## Work to complete
Reproduce every record below exactly as written, but leave out any pictures.

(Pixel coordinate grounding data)

____________

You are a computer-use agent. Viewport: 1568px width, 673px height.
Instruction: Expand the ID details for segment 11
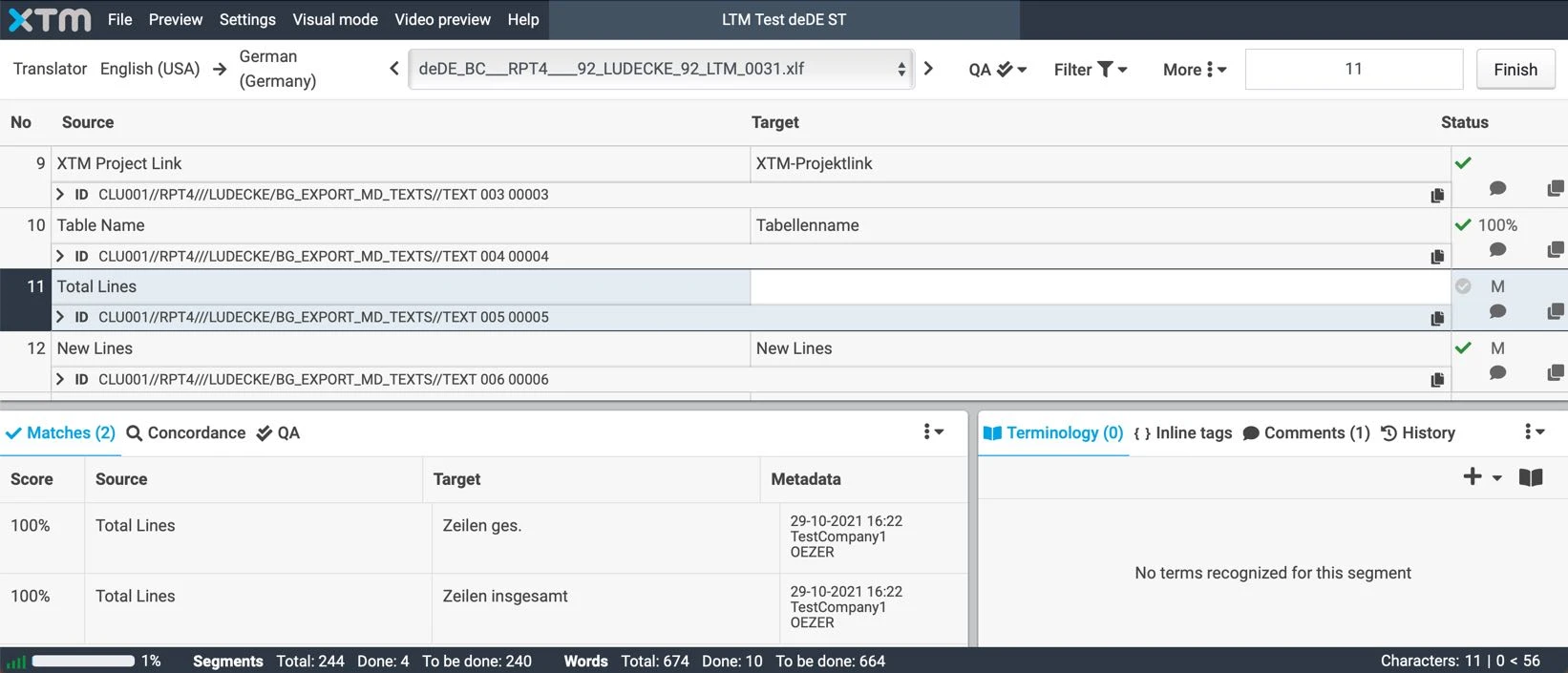coord(61,317)
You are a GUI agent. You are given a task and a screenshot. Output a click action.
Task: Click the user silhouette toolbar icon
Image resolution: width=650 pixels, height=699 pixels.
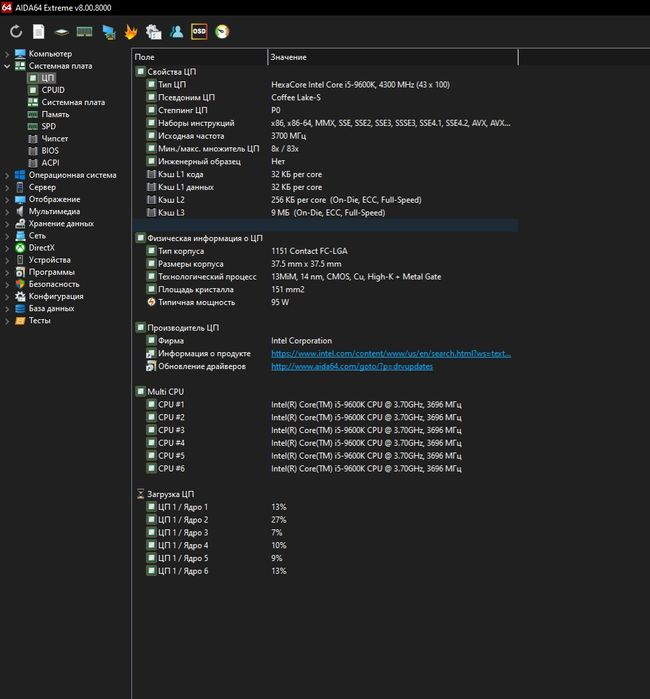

____________

## Written response
You are a computer-use agent. Viewport: 1568px width, 673px height.
Instruction: Expand the ID details for segment 11
coord(61,317)
You are a GUI agent. You are given a task and a screenshot. Output a click action.
Task: Click the user silhouette toolbar icon
Image resolution: width=650 pixels, height=699 pixels.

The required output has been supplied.